TM, ®, Copyright © 2010 Piero Scaruffi All rights reserved.
- (december 2014)
The looming world crisis.
The beginning of the 21st century was characterized by a lengthy economic
boom in the developing world, largely the by-product of the fall of communism.
The "tigers" of East Asia led the way already in the 1990s, then followed by
Turkey, most of Latin America and sub-Saharan Africa, with four of them in
particular, the BRIC (Brazil, Russia, India, China), being singled out as
the next generation of regional powers.
Most of these countries don't seem to realize that their economic boom has been
a peripheral consequence of tectonic shifts in the largest economy of the world.
The USA adjusted to the fall of communism by rapidly exploiting the
opportunities provided by globalization. On one hand there was a net
export of jobs and capitals to the developing world, and on the other hand
there was a net import of goods and minerals from the developing world.
Both flows benefited the developing world. Both flows were guaranteed by
the "pax americana", by the largest navy ever built that happens to protect
the trading routes of all oceans.
Very few of these developing countries have developed a real economy that could
stand on its own. Russia is the perfect example: it got relatively rich under
Putin by selling oil and gas (i.e., thanks to the commodity boom) but it has
de facto "devolved" into a less industrial country than it was during communist
times, when the Soviet Union ranked as the second largest manufacturing
economy in the world.
Change is coming to these economies due to change in the US economy.

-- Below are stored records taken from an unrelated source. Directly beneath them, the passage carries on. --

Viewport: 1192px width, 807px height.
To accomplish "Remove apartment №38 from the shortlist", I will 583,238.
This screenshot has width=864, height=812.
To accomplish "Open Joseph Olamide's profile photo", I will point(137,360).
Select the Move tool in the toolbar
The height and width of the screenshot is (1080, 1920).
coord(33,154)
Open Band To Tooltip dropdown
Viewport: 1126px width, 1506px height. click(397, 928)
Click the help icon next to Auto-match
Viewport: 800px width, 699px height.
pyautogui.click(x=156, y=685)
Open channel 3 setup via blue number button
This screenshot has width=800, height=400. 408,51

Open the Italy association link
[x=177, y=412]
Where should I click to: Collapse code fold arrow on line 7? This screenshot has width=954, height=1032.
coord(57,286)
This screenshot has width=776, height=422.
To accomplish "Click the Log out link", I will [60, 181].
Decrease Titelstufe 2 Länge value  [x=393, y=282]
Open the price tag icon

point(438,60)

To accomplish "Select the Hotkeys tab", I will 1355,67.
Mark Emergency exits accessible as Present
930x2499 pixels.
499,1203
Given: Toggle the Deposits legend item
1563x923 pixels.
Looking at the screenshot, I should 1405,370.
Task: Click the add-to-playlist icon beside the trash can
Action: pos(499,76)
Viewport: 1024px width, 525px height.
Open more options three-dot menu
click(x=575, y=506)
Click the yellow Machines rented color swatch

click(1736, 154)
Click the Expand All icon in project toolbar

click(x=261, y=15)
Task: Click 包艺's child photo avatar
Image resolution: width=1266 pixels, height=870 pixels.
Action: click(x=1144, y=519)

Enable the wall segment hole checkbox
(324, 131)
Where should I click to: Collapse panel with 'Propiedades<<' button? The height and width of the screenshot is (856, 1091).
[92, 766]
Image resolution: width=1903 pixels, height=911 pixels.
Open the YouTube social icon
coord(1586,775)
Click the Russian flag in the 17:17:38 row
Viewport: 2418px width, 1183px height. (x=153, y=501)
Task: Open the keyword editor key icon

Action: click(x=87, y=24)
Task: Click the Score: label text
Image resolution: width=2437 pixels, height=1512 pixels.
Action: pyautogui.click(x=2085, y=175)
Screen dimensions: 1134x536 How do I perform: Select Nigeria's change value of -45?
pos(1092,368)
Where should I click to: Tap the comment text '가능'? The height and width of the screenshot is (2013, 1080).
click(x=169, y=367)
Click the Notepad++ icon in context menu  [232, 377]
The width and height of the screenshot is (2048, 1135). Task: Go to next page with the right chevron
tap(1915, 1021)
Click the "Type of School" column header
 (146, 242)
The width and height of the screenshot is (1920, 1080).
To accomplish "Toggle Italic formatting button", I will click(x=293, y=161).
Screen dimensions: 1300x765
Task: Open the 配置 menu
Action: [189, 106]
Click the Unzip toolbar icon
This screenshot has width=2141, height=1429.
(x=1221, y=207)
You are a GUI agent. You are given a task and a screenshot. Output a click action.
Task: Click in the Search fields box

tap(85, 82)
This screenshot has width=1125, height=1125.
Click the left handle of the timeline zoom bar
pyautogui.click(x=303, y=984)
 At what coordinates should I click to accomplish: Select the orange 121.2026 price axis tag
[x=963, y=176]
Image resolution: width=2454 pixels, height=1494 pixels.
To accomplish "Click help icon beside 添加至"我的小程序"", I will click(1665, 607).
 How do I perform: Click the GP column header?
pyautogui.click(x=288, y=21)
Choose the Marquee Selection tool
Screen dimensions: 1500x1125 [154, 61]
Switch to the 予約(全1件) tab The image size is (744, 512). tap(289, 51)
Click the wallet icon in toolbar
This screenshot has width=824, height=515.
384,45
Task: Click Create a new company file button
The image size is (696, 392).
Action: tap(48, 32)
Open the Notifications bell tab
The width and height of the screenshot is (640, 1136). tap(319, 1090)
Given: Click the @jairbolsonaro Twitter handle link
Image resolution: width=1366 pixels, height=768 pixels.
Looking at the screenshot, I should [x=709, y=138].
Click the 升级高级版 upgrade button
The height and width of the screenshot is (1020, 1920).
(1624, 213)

To start with, the USA is now growing again at a faster pace than most of
these economies, resulting in a more competitive stock market. Secondly,
there are expectations of a raise in interest rates, that will make the USA
more appealing for capital flows. Thirdly, automation is bringing back jobs
to the USA because it gets cheaper to make things with machines than to make
things with Chinese or Bangladeshi humanpower. Fourth, thanks to new
technologies, the USA has become again one of the world's leading producers
of oil (in fact, it passed Saudi Arabia in 2014), and therefore less dependent
on imports. In the end this means that three of the four parameters that
triggered the
economic boom in the developing world (job outsourcing, capital flows,
commodity imports) will not be as prominent in the near future as they were
in the near past.
The very digital economy that made it easier to export jobs is now giving
new impulse to manufacturing in the USA (wearable and intelligent devices)
and making Silicon Valley companies much more attractive than investment
in African mines or Bengladeshi textile shops. The digital economy does not
need mineral resources: it needs energy and bandwidth.
Manufacturing jobs are returning to North America in
what the Economist has dubbed the "North American industrial renaissance":
Mexico is now competing with China in attracting US plants
and manufacturing in the USA itself is increasing almost as rapidly (10% within
a decade).
As interest rates go up, a stronger dollar is probable, and that will make
cheap goods from Asia, Latin America and Africa even cheaper, but at the same
time it will make the USA more appealing for world money. The flow of money
may reverse dramatically towards the USA.
Another engine of growth for the developing world has been China, which in turn
largely benefited from US demand. China is slowing down and will probably
revise downwards its own predictions for economic growth. Since China is the
second biggest consumer of commodities in the world, this will compound the
slow-down in developing countries that thrive on commodity exports.
Total indebtedness in China (public plus private) has reached 250%.
The third biggest economy, Japan, remains mired in stagnation; and the fourth
one, Germany, is beginning to get sucked into the general malaise of the
eurozone.
No surprise than that Brazil is entering a recession and that
the Russian government announced its economy will fall into recession in 2015,
partly because of Western sanctions in response to the annexation of Crimea
but partly also because of falling oil prices.
Government borrowing in Africa, mostly from private investors, has created
government deficits of up to 10% of GDP (Ghana) that sooner or later will
come to haunt those countries.
Household disposable income is forecast to decline in many developing countries.
Developing countries and BRIC countries have been living in a dream, thinking
that they had suddenly become full-fledged economies when in reality they were
merely selling cheap goods, cheap minerals and cheap labor to the developing
world and to China.
A 2014 Economist ranking of best countries for business
(see this page)
listed India at 48th place, China 50th and Russia 64th.
There is nothing inherently great about their economies and legislation that
would attract the world's businesses other than their temporary status as
emerging markets.
The economy of the USA is growing at a decent pace (3%) and it is creating more
jobs than at any time in the last decade. Unfortunately, this time the rest of
the world might not benefit much from it, and learn a tough lesson: that its
wealth was really just a blip in a long-term process of optimization which
is mostly about maximizing the profits of US multinationals and investors, and
which only briefly found it convenient to invest abroad.
Meanwhile, the USA will be largely untouched by the world's slowdown because
its economy is mainly an import (not export) economy. Investment money will
flow to the USA when Europe, China and Japan cut their interest rates to
spur growth at home. The dollar will go up making imports cheaper.
Cheap goods from abroad will boost purchasing power in the USA and
trigger a consumption boom just like in the 1990s.